Background: Recent electrophysiological studies revealed that endplate noise (EPN) could be specifically recorded from a myofascial trigger point (MTrP) region. EPN has been considered as the focal graded potentials due to excessive acetylcholine release in neuromuscular junction. A recent histological study has demonstrated a free nerve ending at the vicinity of the site, from where EPN could be recorded in an MTrP region. However, the sensory (afferent) and the motor (efferent) connections between an MTrP and the spinal cord still has never been fully studied.
Aims: The aim of this study was to delineate both motor and sensory connections between an MTrP and the spinal cord by applying the stain with horseradish peroxidase (HRP).
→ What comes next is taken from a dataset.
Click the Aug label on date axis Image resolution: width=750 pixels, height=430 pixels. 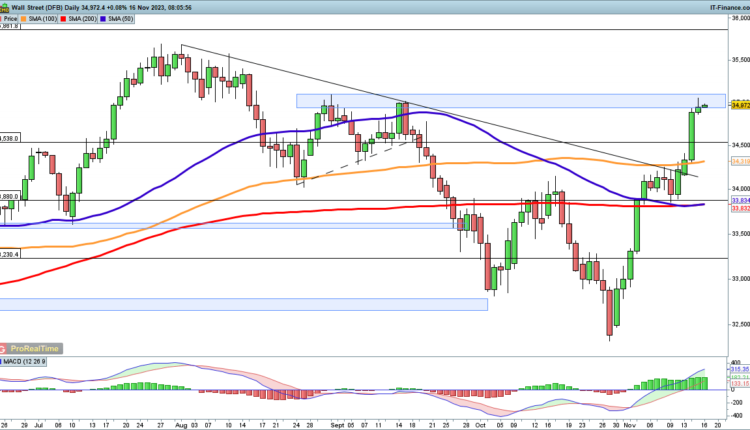click(x=180, y=423)
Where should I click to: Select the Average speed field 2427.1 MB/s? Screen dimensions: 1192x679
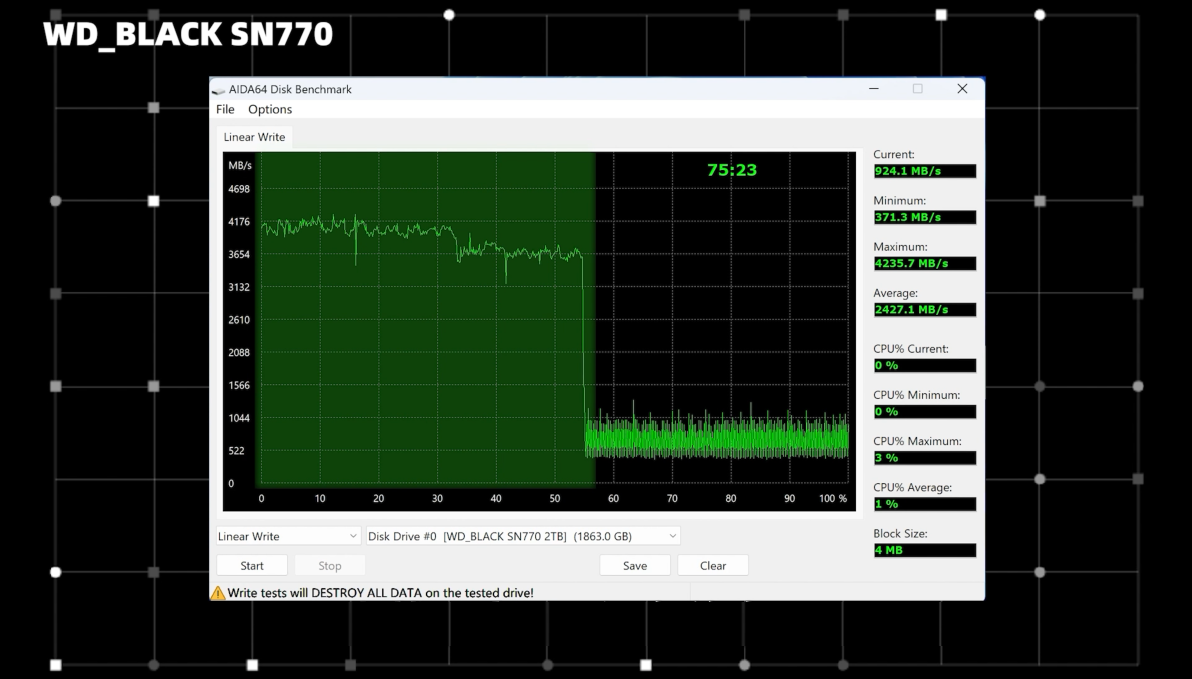[923, 309]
Methods: Nine Wistar rats were studied. When the rat was anesthetized, its biceps femoris muscles were exposed for localizing the myofascial trigger spot (MTrS, equivalent to MTrP in human). In one side, a monopolar Teflon-coated, hollow-needle electrode was used for searching EPN in an MTrS region, and then HRP was injected via this hollow-needle electrode into the site where EPN was recorded. HRP was also injected into a normal (non-taut band, non-MTrS) site in the contralateral side to obtain the control data. Two days after HRP injection, the rats were sacrificed and their spinal cords and dorsal root ganglia (DRG) were sectioned for the identification of the sites where neurons were labeled with HRP.
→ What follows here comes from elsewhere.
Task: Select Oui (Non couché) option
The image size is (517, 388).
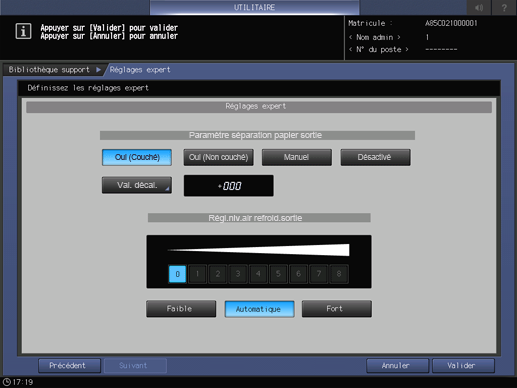Action: 218,157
Results: The HRP-labeled neurons were found in the ventral horn of the spinal cord and in the DRG over L3, L4, and L5, while most were found in the L5 level. The mean numbers of HRP-labeled neurons in the EPN side looked smaller than that in the control side, but the difference did not reach statistically significant level (P>0.05). The mean values of the diameters of the HRP-labeled neurons in the DRG were not significantly different between the EPN side and the control side (P>0.05). However, HRP-neurons in the ventral horn of the spinal cord in the EPN side showed mild tendency to be smaller than that in the control side.
Conclusions: The spinal cord connections of an MTrS are basically similar to that for a normal tissue region. The motor neurons related to MTrS tended to be smaller in their diameters. The findings in this study further supported the previously proposed hypotheses for the pathogenesis of an MTrP.